* What needs to be done:
I need the lines below from the one with "EGAI e.V. (389, 2560)" down to the one with "Informationen über die EGAI (215, 75)" reproduced exactly, both ends included, and nothing else.

Saved entries:
⟨

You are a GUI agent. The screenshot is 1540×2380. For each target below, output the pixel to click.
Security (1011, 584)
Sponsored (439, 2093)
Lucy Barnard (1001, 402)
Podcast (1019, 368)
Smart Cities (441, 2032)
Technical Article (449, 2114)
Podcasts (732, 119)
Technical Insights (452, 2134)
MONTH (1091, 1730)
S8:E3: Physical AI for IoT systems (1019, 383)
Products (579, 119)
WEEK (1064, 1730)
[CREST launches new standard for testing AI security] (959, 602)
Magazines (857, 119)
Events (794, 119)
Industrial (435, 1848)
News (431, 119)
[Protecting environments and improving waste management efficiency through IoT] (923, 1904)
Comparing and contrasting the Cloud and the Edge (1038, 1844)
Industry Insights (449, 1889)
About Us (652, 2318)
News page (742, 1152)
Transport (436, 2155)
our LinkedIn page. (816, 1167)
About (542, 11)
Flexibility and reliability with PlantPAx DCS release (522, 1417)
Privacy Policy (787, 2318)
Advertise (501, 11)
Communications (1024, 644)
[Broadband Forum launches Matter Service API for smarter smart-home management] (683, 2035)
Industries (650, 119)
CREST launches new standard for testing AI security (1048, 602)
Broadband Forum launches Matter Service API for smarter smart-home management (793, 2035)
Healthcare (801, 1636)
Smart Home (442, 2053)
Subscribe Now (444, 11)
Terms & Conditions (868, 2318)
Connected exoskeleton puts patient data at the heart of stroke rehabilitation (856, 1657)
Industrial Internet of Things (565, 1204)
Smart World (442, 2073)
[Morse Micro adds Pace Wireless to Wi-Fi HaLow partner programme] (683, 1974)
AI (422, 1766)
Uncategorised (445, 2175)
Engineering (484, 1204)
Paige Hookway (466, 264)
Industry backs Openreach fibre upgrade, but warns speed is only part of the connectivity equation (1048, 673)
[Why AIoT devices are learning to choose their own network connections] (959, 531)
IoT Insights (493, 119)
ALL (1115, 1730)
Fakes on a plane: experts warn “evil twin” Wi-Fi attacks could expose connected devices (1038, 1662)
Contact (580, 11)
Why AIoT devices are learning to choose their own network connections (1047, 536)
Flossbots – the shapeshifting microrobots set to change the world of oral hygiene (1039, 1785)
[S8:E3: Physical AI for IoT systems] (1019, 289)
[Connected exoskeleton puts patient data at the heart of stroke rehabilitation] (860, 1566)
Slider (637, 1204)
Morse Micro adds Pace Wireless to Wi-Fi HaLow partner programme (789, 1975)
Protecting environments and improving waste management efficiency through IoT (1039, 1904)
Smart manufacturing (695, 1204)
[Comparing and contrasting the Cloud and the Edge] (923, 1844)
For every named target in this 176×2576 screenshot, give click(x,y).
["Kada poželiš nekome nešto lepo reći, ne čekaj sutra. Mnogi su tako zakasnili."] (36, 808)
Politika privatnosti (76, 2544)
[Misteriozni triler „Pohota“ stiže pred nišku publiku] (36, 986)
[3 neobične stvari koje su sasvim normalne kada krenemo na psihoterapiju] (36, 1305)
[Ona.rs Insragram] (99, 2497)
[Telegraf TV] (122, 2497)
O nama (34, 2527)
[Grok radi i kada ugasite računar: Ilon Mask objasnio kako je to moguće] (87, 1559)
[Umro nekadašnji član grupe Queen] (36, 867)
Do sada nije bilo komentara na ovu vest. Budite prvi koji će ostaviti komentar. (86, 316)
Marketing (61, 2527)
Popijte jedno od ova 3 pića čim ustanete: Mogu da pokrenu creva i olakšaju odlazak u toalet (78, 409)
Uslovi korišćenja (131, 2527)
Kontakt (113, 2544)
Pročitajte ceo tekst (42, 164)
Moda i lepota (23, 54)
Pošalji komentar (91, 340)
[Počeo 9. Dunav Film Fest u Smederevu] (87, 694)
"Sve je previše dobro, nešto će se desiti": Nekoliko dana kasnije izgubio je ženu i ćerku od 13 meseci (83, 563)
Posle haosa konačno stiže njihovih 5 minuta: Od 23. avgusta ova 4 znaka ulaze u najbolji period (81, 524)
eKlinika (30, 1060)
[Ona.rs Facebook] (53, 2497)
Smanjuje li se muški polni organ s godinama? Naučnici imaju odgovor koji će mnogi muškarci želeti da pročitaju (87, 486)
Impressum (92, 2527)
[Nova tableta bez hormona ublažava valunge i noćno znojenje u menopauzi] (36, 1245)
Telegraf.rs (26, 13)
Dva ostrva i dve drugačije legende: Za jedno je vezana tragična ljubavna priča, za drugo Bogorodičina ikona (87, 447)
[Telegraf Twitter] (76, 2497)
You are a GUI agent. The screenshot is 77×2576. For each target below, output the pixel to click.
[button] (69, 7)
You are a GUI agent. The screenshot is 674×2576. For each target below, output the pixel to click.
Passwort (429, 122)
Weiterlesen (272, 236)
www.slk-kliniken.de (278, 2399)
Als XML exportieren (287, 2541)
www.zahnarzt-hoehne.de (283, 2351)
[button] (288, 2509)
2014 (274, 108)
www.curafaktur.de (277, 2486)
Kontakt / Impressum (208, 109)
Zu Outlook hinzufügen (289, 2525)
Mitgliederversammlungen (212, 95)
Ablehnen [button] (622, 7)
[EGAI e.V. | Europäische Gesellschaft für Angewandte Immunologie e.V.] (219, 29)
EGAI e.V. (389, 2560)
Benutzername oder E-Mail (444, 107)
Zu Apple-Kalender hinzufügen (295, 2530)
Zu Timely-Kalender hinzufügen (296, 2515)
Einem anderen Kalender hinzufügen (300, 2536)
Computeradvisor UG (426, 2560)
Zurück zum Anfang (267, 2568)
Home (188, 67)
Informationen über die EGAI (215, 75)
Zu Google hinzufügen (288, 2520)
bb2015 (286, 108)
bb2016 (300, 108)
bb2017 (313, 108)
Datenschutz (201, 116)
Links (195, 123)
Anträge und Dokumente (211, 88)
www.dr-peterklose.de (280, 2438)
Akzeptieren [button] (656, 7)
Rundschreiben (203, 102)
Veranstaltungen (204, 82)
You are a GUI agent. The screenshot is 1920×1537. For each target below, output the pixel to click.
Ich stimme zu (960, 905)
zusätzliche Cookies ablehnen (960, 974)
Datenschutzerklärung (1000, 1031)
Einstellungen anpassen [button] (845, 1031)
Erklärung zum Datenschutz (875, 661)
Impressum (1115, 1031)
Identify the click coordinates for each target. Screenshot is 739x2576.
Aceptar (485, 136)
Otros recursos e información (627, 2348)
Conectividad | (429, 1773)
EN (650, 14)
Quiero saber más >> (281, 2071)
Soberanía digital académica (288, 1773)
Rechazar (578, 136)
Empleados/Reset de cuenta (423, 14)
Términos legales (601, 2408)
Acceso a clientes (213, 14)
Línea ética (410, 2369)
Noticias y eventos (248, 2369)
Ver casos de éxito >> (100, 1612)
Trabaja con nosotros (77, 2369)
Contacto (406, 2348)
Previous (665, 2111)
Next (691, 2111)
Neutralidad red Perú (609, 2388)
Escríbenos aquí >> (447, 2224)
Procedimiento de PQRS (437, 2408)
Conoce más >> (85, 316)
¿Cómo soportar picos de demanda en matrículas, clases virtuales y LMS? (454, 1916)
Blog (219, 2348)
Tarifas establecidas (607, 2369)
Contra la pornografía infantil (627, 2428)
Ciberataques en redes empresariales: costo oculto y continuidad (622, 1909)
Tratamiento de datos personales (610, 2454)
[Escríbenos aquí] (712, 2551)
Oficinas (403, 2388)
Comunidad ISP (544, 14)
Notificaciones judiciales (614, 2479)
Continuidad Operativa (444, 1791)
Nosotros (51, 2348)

⟩

* Answer section:
EGAI e.V. (389, 2560)
Benutzername oder E-Mail (444, 107)
Zu Apple-Kalender hinzufügen (295, 2530)
Zu Timely-Kalender hinzufügen (296, 2515)
Einem anderen Kalender hinzufügen (300, 2536)
Computeradvisor UG (426, 2560)
Zurück zum Anfang (267, 2568)
Home (188, 67)
Informationen über die EGAI (215, 75)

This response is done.